=== Text excerpt ===

There’s condensation on the cars and a chill in the morning air today. And I think I may have seen some autumn colors at the side of the highway. The last of the blueberries are off of the bush but the tomatoes are going wild and the pumpkin vines are running away with themselves.
The same is happening in 1934. Summer is slipping away and in is creeping colder nights and sweaters, crisper sounds, and slightly darker days. In fact, it has happened. September, October, and November are transcribed and summer is done, her senior year of high school has begun and she is overwhelmed with homework, her tortured feelings over Drobey continue for a three month (more) roller coaster ride that twists up her insides, she’s a bridesmaid in a wedding and learns to drink high balls, she goes to school dressed like a small child for something called “old clothes day” has too many parties and activities and piano lessons and Falcons…
And all the while the Great Depression is really sinking its toes into the sand and getting comfortable. In 1934, things are getting worse. Babu doesn’t write about it, doesn’t express worries for her family or for others, doesn’t comment on what is happening in the country, of course she’s a teenager, she writes about boys, but I now see it showing in her writing. All November they go back and forth on whether school will be closed for the month. It’s upheaval and it’s all up in the air. Babu is concerned about the work they’ll have to do at home and the Saturdays and vacations they’ll have to attend school during to make up the time. The School’s principal asks the parents to “rebel” but the school closes anyway. On November 9th the school closes and every day Babu is unsure if classes will restart the next day or not. She just showed up at school one day and there were “no lessons.” They don’t go back to school again until December.

=== Extracted material ===

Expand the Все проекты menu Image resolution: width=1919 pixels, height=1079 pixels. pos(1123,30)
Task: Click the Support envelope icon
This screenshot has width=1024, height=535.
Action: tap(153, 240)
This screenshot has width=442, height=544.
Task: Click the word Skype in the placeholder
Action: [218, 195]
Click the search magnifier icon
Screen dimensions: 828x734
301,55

===
=== Extracted material ===

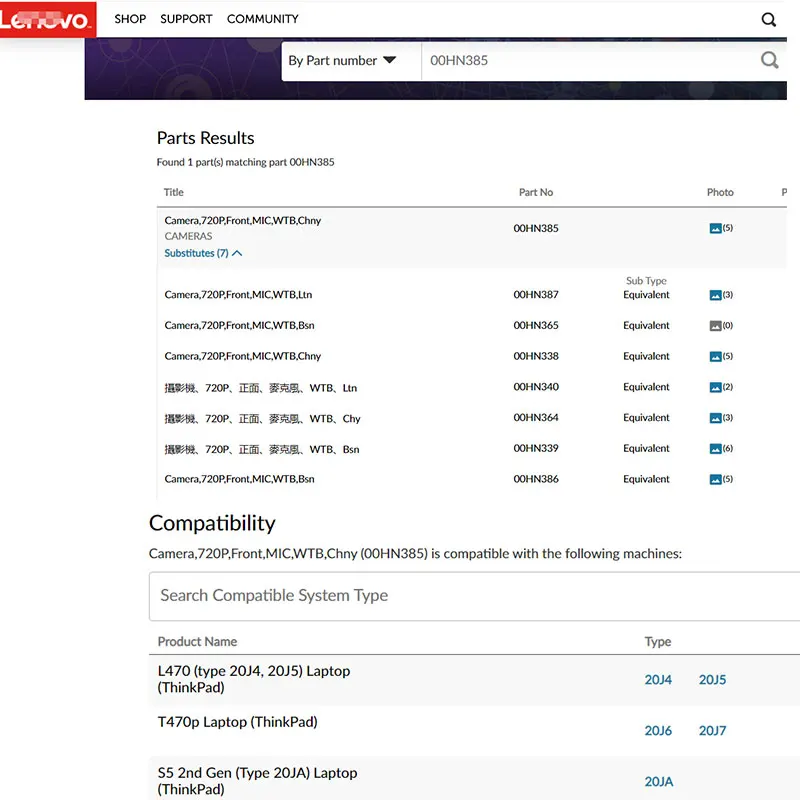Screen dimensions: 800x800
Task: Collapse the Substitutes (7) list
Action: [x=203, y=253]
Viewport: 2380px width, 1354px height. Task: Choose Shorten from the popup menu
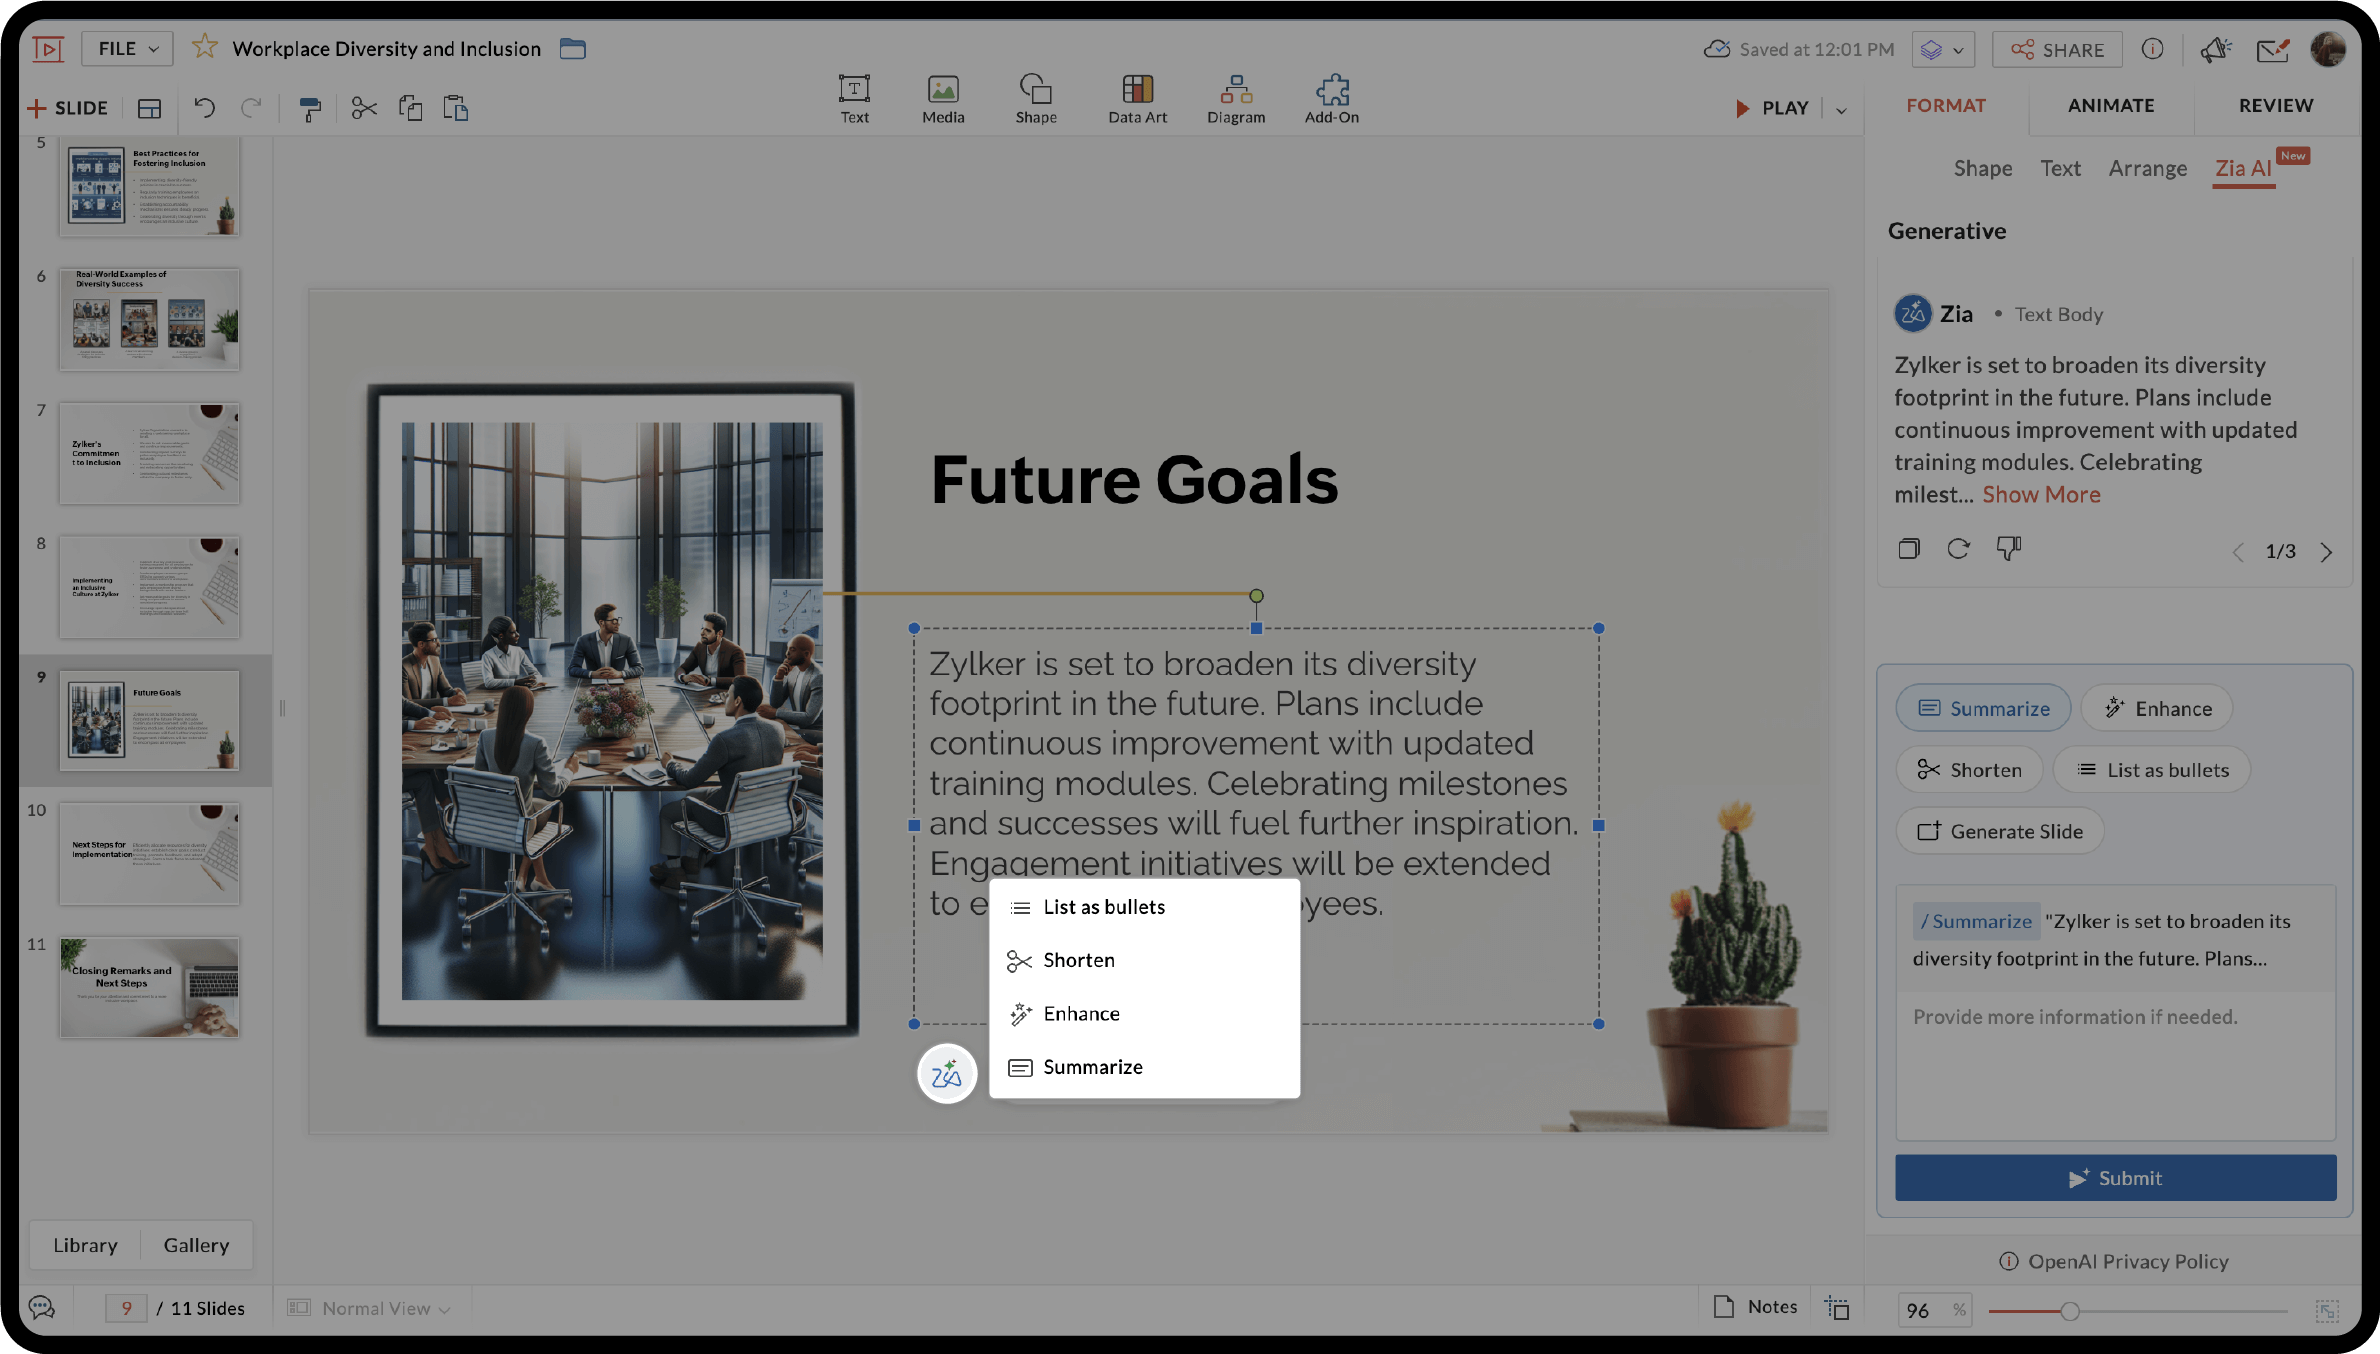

===

▶ **Instructions to follow**
List every month named in the text about the 1934 diary. The material plays no role in what is asked here.

▶ **Finished answer**
September, October, November, December